The first episode, The Honeymoon, sets the mood particularly well with Hawthorne James creepy hunter offering ominous warnings about what is out there: At least youve still got your skins and neatly spooky images like a pair of hands that mysteriously come up from below the campervan to cover another pair silhouetted against the window inside. That incidentally is all we see of the things out there. Ron Livingston and Jennifer MacDonald strike up a convincing on-screen relationship and the episode develops a more than reasonable intensity when she is being attacked in the camper alone by unseen forces. There is also a good gory shock ending to the piece.
The second episode, People Can Lick Too, hits similar highs. Just the idea of setting it around a child at home being threatened by a pedophile stalker goes out onto a limb that you can be sure any mainstream effort would feel a little leery about doing. There is a marvelous sinisterness generated to the episode at all times the cut from the chat room companion asking Not Scared? [at being left home alone] to the masked man typing in his apartment and then revealed to be screening camcorder videos of her, and other images like the hand coming up through the dog door or almost right down to touch her head as she crawls into the bushes. The ending wherein comes the title is a real kicker too. Young Alex McKenna gives a highly credible performance.

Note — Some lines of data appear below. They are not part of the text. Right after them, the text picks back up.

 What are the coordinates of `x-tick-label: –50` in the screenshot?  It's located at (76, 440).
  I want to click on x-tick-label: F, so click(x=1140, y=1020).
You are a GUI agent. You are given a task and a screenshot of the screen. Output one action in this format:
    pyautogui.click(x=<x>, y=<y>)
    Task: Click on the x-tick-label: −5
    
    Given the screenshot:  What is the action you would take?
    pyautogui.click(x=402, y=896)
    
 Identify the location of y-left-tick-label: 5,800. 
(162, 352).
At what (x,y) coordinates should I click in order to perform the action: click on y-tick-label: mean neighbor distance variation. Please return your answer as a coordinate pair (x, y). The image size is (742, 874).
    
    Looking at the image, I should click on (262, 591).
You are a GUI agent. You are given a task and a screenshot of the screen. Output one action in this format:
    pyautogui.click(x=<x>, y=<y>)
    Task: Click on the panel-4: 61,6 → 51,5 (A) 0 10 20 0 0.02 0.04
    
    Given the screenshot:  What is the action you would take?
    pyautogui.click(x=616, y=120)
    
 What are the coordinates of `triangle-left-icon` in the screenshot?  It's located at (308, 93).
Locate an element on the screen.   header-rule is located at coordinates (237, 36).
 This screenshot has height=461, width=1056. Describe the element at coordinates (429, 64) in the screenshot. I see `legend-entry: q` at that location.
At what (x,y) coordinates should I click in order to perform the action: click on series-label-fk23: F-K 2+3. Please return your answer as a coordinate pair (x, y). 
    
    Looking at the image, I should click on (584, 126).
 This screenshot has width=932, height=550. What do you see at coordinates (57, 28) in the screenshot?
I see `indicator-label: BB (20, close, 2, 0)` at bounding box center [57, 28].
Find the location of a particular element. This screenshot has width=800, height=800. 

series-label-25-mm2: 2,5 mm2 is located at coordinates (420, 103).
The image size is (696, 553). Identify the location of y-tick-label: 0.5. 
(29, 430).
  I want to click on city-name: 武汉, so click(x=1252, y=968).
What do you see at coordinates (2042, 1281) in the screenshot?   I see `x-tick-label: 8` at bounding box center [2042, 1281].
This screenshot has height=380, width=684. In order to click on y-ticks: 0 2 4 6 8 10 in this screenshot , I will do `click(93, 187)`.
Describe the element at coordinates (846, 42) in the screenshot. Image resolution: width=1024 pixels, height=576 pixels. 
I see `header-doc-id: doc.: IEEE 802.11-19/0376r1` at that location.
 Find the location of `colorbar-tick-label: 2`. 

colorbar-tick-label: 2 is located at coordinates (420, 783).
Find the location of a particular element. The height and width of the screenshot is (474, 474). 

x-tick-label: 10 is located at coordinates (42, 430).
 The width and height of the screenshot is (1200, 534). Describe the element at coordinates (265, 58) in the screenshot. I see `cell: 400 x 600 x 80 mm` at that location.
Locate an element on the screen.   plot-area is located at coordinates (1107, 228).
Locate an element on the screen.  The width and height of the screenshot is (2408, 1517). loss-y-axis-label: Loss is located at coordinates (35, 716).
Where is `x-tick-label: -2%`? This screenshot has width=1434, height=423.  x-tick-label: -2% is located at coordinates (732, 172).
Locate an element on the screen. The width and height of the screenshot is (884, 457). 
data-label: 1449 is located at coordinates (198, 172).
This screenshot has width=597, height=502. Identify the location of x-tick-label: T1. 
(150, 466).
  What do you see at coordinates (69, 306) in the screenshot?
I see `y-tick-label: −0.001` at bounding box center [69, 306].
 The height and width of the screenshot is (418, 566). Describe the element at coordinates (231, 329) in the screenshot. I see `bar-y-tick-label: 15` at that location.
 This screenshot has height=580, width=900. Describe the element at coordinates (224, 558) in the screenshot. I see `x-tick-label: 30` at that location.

The third episode, The Locket, is arguably the best episode, although it should be said for an anthology where one is always tempted to pick a best and a weakest, that the competition among all three episodes is exceedingly narrow. The episode contains a particularly strong atmosphere of hauntedness although it does tip its hand as to the denouement a little too obviously. Jacinda Barrett has a mysterious beauty and the score for this episode is excellent. The final twist ending is the best of all the jolts that comes throughout the film.
The wraparound is well drawn too, with some good characterisations drawn among the four campfire characters. The ending makes it another variant on the final twist of Dr Terrors House of Horrors (1964), which is starting to seem ever so slightly gimmicky by now. The film opens with a black-and-white reconstruction of the urban legend of The Hook, which it then starts to amusingly deconstruct: Why a Hook? Couldnt he have had an artificial hand? One looks forward to further entries from any of Messrs Kunert, Manes, Semel and Cooper.